А в Дане мой психологический нос чуял плебея, как и в Свете Воронцовой, его подруге. Ты только не обижайся, я же говорю, это вовсе не моральная характеристика, все мои любимые герои в литературе были из третьего сословия. Я с «благородными» не так уж и лажу. И вообще, все это только была игра, которую я затеял в подростковый возраст, не зная, как мне возвеличиться над окружением, всё детские комплексы ущемленного пубертата.
Но почему-то сейчас, когда я стал умным и взрослым, когда цинизм изжил во мне последние, и прежде шаткие принципы, вдруг, в неожиданный момент для себя, я задираю подбородок и тонкоголосо, хило, неубедительно ни для кого пищу: «Мы — Ечеистовы!» Памятуя о древних своих корнях, я руководствуюсь предписаниями чести во всем, кроме важных и решительных в жизни поступков. Не настолько я, видать, уверен в себе, как может показаться, коли мне потребовались предки на пять поколений. Но что делать, если я втайне живу этим, если я их, на самом деле неведомых (выдуманных настолько, что я боюсь переспросить тетку или мать), словно вижу перед собой: с грязными ногами, с пароходом, с гильдейскими бляхами.
У Данечки этого ничего не было. Возьмись он сотрясать свое генеалогическое древо, оттуда свалилось бы с пяток попов, но колокольным происхождением на Руси искони не гордились. Он был плебей. Я унюхал это безошибочным носом и помнил ему это. Это было… дурно.
XVI
Нет сомнения, женщина чувствительна к поэзии, она даже может быть поэтична, но истинная поэзия избирает для жительства мужское сердце.
Ф. Шлегель. «Athenaeum».
Между тем сутки клонились к вечеру. Мы уже пришли к метро, прежняя досада моего друга сменилась настроением созерцательным, да и я, в чаянии загладить обиду, рассказал ему о своих прародителях в обычной для себя гротескной манере. Он успокоился.

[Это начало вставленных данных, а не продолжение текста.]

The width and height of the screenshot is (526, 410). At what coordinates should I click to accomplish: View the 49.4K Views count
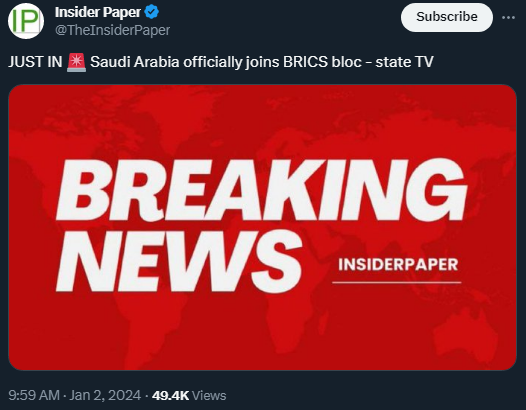[x=189, y=396]
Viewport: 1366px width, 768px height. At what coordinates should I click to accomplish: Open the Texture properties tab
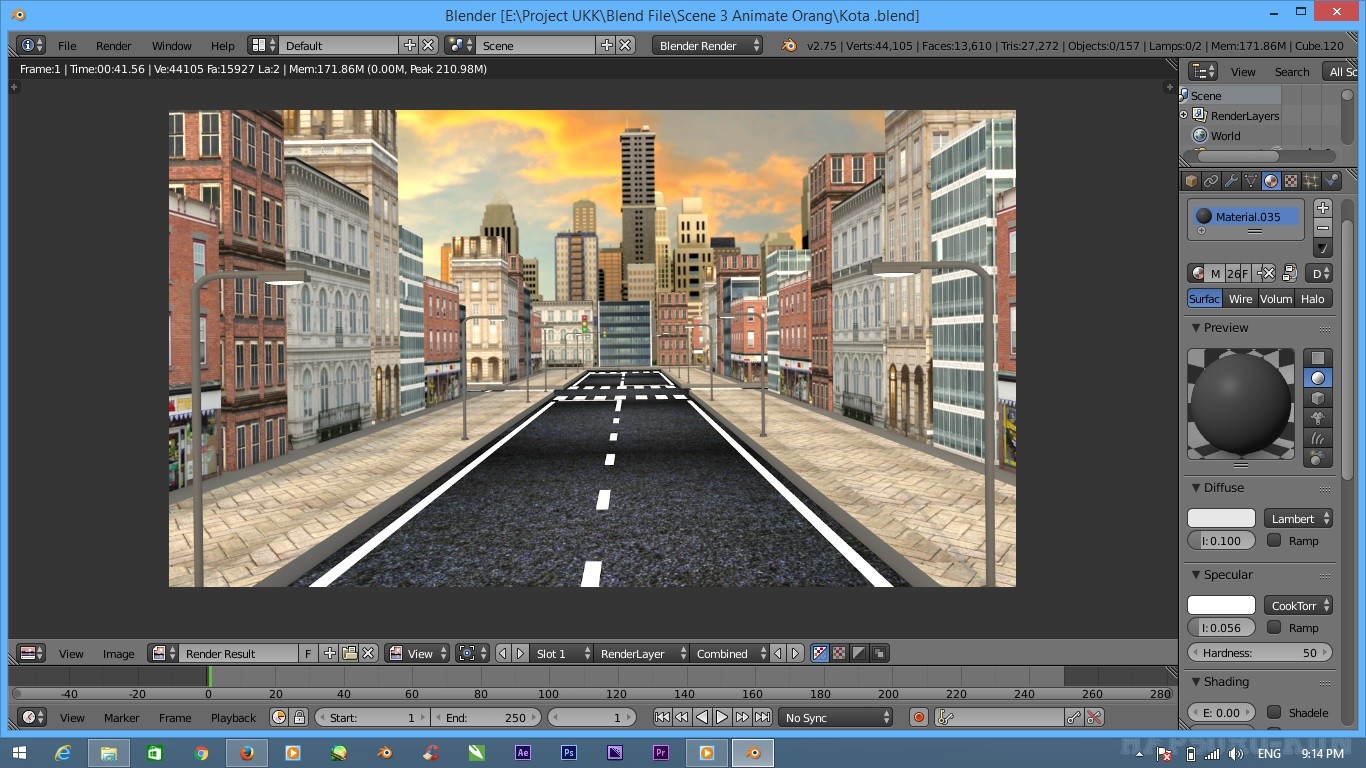coord(1290,180)
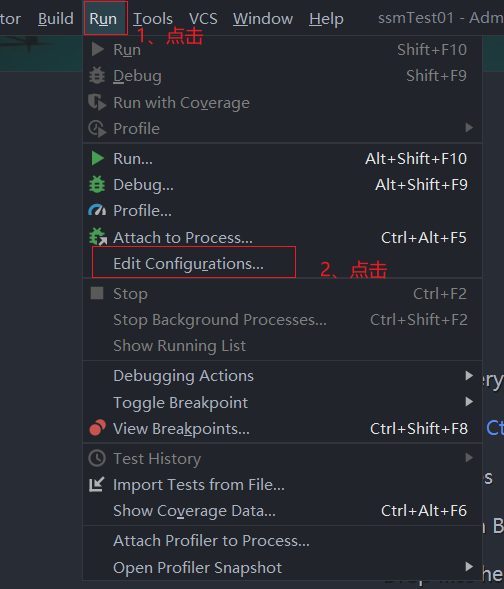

Пора была расставаться. Но мы почему-то все мялись, вспоминали подруг, живущих неподалеку, Даня было вспомнил какую-то девушку, с которой у него был «роман» по-стрельниковски, но не мог сосредоточиться, и как ни сентименталил взгляд, путного ничего рассказать не мог, да и не помнил уже, как видно. Мы позвонили по разным номерам, где бы нас могли принять, но все напрасно. Он посмотрел растерянно, нахмурил брови и развел руками.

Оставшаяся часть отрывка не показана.